60 Second Commercial?
"Just introduce yourself in 2-3 sentences. It's not really 60 seconds!"
"Tell the companies why you are talking to them, you major, what you are involved with on campus."

"Go to company events that are held before the fair!"

"Use the map [or Career Fair Plus App] to prepare your strategy" *Note this year you must print out the map yourself."

"Research the companies beforehand, have a plan of attack, tailor your resume to each company."

Thank you to the student panel volunteers and everyone you came to the event! Remember, check out our Twitter account for live coverage of events, or more specifically #RITCF for anything Career Fair related!

Tuesday, February 17, 2015

Technical Portfolios

What is a Portfolio?
A portfolio is a collection of projects that highlights your abilities, achievements, and intellect. It allows you to share samples of your work with potential employers using a website or document (.pdf or powerpoint). 
  • The portfolio is designed to do one thing—to support you as you market yourself.
  • A well-prepared portfolio provides "evidence" to the reviewer of your accomplishments, skills, and abilities

How do portfolios differ from resumes?
Portfolios can expand on your resume:
  • They allow you to provide concrete examples of your work.
  • They can directly demonstrate your intellect, technical skills and visual competence.
  • They can also improve your visibility.

Do I need a Portfolio?
A portfolio is useful if you want to demonstrate your technical and design skills beyond the description on your resume.  A portfolio can also set you apart from other candidates since not many applicants use one.  Interviewers and hiring managers remember pictures over text so a portfolio can help you be remembered.  Whether you have a hard copy or an on-line portfolio, you can use it during the Career Fair.  Bring the hard copy or bring a tablet and show the on-line version.

Guidelines for Content:
Pics and documents that demonstrate abilities and experiences which are directly related to hiring needs or job field of prospective employer, and gives a sense of your competencies.

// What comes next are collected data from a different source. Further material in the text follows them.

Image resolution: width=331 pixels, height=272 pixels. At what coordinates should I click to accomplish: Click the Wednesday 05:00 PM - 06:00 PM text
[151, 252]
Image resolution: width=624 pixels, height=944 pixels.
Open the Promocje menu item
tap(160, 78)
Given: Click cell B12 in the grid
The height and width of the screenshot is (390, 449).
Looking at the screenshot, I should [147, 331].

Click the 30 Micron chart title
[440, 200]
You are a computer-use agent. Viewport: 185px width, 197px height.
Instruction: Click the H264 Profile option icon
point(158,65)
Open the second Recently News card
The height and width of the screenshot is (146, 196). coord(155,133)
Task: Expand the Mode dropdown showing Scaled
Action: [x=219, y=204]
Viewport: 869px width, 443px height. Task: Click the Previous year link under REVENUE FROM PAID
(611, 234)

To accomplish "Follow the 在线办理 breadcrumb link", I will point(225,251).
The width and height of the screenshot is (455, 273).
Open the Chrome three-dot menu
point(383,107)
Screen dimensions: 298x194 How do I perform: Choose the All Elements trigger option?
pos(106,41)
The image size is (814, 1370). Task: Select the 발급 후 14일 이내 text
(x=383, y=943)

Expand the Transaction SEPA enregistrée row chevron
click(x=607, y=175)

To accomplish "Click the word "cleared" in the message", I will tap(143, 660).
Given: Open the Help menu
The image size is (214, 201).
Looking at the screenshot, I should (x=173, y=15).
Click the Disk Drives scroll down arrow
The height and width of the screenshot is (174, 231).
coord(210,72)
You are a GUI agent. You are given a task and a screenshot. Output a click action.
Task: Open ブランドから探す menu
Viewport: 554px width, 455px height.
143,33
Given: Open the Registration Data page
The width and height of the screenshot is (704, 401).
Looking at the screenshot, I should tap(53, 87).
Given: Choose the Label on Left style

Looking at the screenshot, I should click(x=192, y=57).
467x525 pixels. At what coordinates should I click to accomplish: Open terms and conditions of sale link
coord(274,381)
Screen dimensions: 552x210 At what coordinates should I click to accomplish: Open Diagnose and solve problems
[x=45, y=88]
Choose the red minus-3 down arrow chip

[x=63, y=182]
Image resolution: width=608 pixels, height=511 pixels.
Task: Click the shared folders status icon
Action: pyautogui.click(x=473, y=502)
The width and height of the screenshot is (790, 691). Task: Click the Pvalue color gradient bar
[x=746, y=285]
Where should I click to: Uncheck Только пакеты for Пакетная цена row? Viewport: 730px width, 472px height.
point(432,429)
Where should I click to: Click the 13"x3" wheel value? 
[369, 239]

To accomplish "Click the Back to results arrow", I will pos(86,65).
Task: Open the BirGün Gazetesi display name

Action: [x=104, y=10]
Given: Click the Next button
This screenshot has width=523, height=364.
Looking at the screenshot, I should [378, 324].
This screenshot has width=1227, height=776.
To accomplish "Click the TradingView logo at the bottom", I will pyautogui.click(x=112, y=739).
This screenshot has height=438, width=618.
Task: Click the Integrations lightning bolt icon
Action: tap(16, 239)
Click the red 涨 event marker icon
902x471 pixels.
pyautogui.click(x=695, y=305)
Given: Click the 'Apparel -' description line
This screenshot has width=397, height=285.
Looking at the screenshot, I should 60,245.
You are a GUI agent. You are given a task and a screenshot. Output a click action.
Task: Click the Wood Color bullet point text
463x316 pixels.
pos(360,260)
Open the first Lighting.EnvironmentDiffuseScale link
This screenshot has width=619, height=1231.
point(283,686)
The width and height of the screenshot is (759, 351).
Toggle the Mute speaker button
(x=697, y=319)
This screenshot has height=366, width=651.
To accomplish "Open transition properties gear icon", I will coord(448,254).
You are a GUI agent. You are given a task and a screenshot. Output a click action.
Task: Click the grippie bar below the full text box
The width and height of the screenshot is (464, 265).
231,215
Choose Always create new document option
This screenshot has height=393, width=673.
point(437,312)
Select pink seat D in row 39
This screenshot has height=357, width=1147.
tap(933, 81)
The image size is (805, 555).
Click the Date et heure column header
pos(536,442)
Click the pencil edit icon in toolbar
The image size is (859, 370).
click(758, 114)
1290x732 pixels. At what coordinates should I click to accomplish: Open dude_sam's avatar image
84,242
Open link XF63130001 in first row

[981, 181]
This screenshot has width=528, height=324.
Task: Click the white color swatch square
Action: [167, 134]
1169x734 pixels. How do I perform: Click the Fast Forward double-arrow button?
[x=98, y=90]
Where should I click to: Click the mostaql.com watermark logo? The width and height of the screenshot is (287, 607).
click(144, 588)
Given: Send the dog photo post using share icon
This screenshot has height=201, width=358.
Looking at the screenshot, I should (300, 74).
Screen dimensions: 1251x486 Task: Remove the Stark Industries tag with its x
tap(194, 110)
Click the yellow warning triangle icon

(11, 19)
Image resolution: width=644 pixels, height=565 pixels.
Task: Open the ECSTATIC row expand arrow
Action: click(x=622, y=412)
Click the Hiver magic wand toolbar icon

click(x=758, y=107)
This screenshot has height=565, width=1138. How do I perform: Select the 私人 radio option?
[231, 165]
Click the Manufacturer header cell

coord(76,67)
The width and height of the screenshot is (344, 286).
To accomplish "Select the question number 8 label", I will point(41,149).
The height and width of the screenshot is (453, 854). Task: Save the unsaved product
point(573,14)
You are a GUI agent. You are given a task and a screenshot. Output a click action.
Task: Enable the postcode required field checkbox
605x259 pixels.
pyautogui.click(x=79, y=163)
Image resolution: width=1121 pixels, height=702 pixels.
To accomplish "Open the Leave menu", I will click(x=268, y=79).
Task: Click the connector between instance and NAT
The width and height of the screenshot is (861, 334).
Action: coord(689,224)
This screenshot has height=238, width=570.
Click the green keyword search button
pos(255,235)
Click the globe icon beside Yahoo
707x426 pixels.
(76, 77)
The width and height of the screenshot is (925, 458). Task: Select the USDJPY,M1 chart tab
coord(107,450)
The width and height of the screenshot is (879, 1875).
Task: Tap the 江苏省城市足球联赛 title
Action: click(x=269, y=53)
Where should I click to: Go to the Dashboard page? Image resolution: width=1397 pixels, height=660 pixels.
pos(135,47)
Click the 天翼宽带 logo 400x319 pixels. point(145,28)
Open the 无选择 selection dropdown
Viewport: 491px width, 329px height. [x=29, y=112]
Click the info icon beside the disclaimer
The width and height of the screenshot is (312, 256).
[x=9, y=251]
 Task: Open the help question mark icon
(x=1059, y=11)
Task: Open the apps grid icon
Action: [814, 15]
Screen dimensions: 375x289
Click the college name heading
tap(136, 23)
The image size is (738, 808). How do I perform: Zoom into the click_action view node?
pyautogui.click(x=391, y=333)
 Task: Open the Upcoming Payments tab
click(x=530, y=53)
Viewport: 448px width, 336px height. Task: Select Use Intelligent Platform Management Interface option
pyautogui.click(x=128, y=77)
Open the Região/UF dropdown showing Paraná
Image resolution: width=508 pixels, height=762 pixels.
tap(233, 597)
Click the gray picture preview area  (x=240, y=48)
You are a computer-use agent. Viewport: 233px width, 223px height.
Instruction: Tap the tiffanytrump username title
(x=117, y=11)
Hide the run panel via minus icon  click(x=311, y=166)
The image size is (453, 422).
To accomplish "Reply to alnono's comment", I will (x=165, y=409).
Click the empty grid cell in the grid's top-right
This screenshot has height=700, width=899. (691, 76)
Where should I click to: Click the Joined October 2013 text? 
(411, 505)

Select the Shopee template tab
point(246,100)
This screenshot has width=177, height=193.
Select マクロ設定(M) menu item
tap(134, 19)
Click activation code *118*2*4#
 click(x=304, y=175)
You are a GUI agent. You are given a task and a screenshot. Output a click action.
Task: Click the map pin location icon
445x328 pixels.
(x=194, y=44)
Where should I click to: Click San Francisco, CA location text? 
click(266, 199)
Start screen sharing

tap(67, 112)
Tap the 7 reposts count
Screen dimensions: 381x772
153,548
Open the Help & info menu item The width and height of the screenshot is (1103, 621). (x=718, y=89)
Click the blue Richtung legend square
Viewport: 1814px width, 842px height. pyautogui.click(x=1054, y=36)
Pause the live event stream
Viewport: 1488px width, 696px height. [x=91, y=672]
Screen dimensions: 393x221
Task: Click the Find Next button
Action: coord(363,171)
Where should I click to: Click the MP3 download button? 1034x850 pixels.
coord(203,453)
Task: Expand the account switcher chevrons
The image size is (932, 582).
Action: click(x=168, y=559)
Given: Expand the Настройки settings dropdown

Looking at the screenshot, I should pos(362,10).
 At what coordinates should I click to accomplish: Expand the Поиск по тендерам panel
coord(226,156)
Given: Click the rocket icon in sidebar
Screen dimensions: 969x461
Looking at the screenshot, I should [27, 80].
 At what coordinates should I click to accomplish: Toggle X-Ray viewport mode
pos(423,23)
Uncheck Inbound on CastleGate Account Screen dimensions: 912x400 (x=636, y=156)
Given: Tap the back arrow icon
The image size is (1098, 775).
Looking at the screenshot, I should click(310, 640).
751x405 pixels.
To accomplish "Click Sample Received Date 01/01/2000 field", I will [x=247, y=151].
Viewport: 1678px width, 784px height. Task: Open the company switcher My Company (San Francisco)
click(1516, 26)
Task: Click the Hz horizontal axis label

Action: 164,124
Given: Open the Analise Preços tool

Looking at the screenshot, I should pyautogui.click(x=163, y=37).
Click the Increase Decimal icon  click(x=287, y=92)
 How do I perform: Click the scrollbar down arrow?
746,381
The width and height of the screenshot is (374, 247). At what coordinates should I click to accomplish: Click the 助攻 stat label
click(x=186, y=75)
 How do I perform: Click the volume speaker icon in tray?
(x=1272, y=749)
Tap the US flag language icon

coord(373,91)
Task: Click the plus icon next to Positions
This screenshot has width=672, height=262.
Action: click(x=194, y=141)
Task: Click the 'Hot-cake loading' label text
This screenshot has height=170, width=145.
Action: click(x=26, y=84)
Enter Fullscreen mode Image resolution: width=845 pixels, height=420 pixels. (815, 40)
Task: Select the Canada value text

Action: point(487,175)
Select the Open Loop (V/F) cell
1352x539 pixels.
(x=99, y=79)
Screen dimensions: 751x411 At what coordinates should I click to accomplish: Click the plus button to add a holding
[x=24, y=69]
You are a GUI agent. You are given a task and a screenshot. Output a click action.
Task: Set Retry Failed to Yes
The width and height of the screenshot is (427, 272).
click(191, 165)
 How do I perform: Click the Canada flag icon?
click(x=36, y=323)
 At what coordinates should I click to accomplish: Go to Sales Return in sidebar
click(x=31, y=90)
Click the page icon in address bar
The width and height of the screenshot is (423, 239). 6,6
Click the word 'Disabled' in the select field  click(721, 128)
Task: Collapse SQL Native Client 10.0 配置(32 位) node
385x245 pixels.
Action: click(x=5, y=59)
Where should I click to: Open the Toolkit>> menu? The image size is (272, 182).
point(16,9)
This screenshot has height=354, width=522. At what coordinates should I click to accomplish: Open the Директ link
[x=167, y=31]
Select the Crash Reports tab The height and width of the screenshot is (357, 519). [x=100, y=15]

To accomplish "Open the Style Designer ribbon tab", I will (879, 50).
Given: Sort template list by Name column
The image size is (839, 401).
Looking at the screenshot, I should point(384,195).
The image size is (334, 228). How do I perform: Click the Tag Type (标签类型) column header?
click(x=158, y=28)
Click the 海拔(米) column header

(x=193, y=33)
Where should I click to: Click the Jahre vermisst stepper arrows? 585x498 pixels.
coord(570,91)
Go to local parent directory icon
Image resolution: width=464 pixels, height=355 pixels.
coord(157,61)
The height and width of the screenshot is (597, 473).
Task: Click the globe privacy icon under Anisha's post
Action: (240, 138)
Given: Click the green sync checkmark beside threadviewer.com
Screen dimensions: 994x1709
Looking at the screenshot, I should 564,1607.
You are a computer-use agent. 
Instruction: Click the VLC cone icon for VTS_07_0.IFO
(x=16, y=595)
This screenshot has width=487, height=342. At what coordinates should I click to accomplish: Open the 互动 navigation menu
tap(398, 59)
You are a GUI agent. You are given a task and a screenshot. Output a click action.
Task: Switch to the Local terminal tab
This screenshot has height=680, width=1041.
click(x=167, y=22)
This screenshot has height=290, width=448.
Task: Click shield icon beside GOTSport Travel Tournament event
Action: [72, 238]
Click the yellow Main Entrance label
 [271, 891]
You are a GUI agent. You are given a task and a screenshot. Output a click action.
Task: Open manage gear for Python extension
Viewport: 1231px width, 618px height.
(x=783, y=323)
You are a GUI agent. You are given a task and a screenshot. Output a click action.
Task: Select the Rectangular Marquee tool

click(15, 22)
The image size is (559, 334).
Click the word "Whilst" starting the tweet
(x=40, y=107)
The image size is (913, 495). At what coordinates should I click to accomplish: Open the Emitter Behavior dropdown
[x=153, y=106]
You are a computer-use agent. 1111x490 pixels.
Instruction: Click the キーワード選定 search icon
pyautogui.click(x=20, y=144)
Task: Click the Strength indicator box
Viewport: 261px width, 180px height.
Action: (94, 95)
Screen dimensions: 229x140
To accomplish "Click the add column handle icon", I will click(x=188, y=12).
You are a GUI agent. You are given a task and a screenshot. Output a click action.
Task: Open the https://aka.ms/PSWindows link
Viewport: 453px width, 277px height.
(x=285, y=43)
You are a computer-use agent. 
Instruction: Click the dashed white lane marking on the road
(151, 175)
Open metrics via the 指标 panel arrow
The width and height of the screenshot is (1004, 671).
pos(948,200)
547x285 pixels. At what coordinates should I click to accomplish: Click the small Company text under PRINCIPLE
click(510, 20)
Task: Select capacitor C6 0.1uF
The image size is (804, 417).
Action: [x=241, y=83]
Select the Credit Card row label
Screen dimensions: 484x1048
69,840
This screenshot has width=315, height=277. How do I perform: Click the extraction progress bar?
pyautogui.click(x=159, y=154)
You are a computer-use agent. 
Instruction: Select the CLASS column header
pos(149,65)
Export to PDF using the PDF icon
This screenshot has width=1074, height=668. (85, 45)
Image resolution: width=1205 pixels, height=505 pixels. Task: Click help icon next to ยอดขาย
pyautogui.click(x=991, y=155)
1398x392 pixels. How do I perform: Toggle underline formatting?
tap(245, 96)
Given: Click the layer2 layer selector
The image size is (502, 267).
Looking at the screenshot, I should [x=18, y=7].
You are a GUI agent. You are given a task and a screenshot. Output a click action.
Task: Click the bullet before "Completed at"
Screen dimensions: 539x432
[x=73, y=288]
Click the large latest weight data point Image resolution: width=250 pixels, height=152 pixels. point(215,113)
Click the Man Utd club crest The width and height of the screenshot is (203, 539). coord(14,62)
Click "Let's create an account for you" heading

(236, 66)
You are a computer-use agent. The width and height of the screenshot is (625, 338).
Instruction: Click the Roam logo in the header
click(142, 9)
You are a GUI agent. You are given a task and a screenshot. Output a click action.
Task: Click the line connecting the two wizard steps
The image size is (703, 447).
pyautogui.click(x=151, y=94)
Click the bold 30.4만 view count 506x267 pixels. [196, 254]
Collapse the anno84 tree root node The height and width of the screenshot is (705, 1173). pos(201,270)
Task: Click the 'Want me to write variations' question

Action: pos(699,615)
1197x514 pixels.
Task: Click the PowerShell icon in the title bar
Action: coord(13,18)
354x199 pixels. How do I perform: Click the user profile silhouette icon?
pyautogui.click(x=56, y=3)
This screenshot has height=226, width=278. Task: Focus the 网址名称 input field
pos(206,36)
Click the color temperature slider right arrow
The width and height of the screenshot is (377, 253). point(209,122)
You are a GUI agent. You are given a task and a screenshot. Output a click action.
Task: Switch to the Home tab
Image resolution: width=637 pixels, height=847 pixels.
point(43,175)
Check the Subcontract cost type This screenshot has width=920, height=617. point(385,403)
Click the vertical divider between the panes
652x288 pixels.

In your descriptions, walk your reader through the process from design to completion.  
  • Engineering design projects
  • Future or planned projects – show the design, budget, parts list, calculations
  • Writing samples and a modified resume (see information on copyright and privacy)
  • Labs
  • Club projects

Portfolio Website & Examples:
Students who have used this site say that it’s as easy as Facebook and only took 60-90 minutes to put together their portfolio.  The hardest part is collecting the pictures of your projects.  You can look on the site and see many examples of engineering portfolios – Search for People, then under “Specialties” on the left, click on Engineering.  If you want to see a couple of portfolios by RIT students, look at James Hertzel or Timothy Halsch.

Linkedin as a Portfolio:

The idea is to give users the opportunity to display their work rather than just talk about it. Go to your LinkedIn profile, and next to any module or position on your personal profile you'll see a small square image with a plus sign on it. Click this to either upload a file or add a link to your work.   (See more here)
See this recent RIT grad’s Linkedin page for ideas: Jose Cuevas

Linkedin vs. Coroflot
Should you use Coroflot or Linkedin to display your work (or both)?  Coroflot is picture heavy and text light so if you have a lot of work to display and don’t want to spent time writing and editing content then Coroflot is for you.  Linkedin is text heavy so if you don’t have a lot of pictures to display then you may find that Linkedin works for you.  If you use Linkedin, be sure to spend time writing a strong Professional Heading (the title under your name) and Summary.

Portfolio Link on Resume
You should put a link to your portfolio and/or your Linkedin page on your resume.  It can be placed in your header with your address, email and phone.  Put it in as an active hyperlink so that anyone viewing your resume digitally can click and go.  Be sure that you spell out the whole address though so that anyone who has a paper copy of your resume can type in the portfolio address and see it.